Возможно, непреклонный Терентий преувеличивал восторги ревнителей благочестия относительно забот Дмитрия Ивановича о православии, надеясь восстановить свое влияние при дворе, но к поведению государя придраться было действительно трудно. Чтобы опорочить его, ревнивым властолюбцам приходилось поднимать большой скандал из–за куска мяса на царском столе во время поста или жаловаться, что он ездит на богомолье верхом, а не в смирной повозке.

Приличный повод для инсинуаций давала только затея с женитьбой Дмитрия Ивановича на католичке Марине Мнишек, в которой патриарх Игнатий, желая или не желая, должен был принять деятельное участие. Скорее всего, патриарх был не прочь сразиться с папской и польской интригой, чтобы получить удовольствие, похоронив грандиозные замыслы адептов католического наступления, и вполне вероятно, одержал бы победу, если б измена среди православных не бросила растерзанный труп Дмитрия на позорище, а свергнутого патриарха — в чудовскую келью.

Недовольство короля и католиков

Триумф Дмитрия Ивановича в Москве донельзя разжег алчность короля и магнатов Речи Посполитой, а также католического духовенства, увидевших реальную возможность отоварить свои векселя и заграбастать несметное количество земель и душ на востоке. Казалось, что шляхетская и иезуитская рука уже проникла сквозь границу православного самодержавного царства, через которую, как уверял еще Андрей Курбский, птица не перелетит и змея не переползет. Претенденты на кусок московского пирога реагировали столь быстро, что не привычная к спешке государева Дума приходила временами в остолбенение. Традиционная грамота в соседнюю Речь Посполитую о восшествии на престол нового государя была подписана 5 сентября 1605 г. [57], когда все желающие участвовать в дележе добычи уже представились царю. Еще 21 июля Юрий Мнишек, позабыв, что бросил Дмитрия Ивановича в самый критический момент, объявил в послании московским боярам и дворянам, что он, лично возвративший государя на престол предков, вскоре прибудет в Москву и позаботится о «размножении прав ваших» [58]. Игнатию и другим советникам Дмитрия Ивановича пришлось крепко подумать, как смягчить впечатление от этого оскорбительного для Думы и унижающего государя послания. В сентябре Мнишеку был послан ответ за подписью двух бояр, Ф. И. Мстиславского и И. М. Воротынского, снисходительно благодаривших магната за прежнее «радение» и желание далее служить государю [59].

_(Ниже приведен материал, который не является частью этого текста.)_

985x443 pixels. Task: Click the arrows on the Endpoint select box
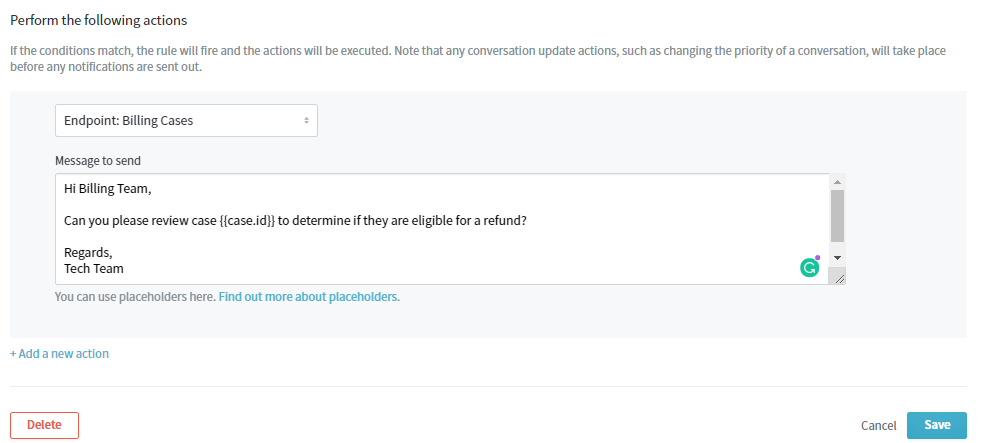click(306, 121)
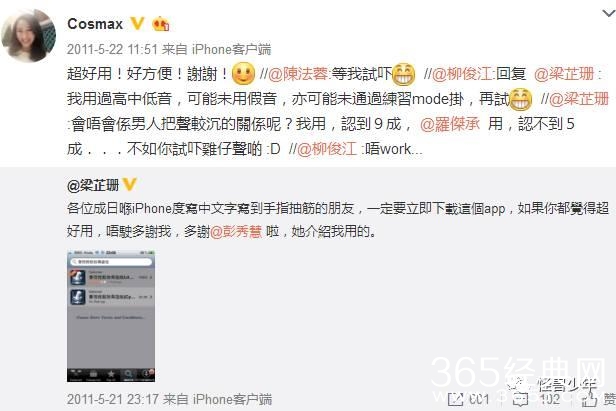Click the repost icon with the 601 count
Viewport: 616px width, 411px height.
pyautogui.click(x=456, y=400)

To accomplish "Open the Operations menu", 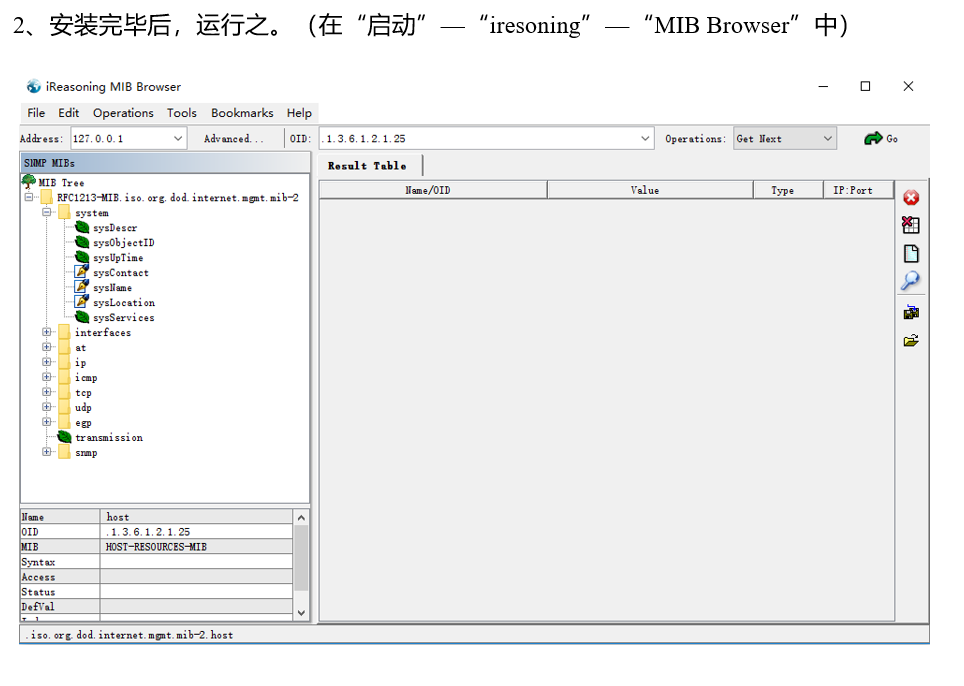I will (x=122, y=113).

Между тем в августе к новому царю прибыло посольство короля Сигизмунда III, не дождавшегося официального извещения из Москвы, столь велико было нетерпение использовать Россию в своих целях. Крайне обеспокоенный прочностью положения Дмитрия Ивановича, король в первую очередь извещал, что, по слухам, Борис Годунов не умер, а с изрядным богатством отбыл в Англию; во–вторых, велел объявить, что его пограничные воеводы готовы при первой опасности идти на помощь московскому царю.

Сигизмунду очень не хотелось думать, что Дмитрий Иванович не нуждается ни в какой иноземной помощи и потому не будет действовать как королевский слуга. Если первые заявления польских послов были явно провокационными, то требования арестовать находящегося в России шведского королевича Густава и выдать Польше шведских послов, которые приедут в Москву от короля Карла IX, в случае их исполнения означали бы смертный приговор Дмитрию Ивановичу. Московскому правительству предлагалось рассматривать воцарение Дмитрия как поражение Российского царства, которое признавалось лишь великим княжеством [60].

Одновременно папский нунций в Речи Посполитой Клавдий Ронгони самолично и через своего внука графа Александра бомбардировал Москву посланиями, словно задавшись целью уничтожить нового царя. Не смущаясь повторениями, нунций нахваливал требующую от Дмитрия Ивановича благодарности помощь польского короля, а также «любовь и милость» к новому царю только что избранного папы Павла V. Ронгони уведомлял, что послал папе портрет Дмитрия и настоятельно требовал от самодержца поздравительного послания в Рим.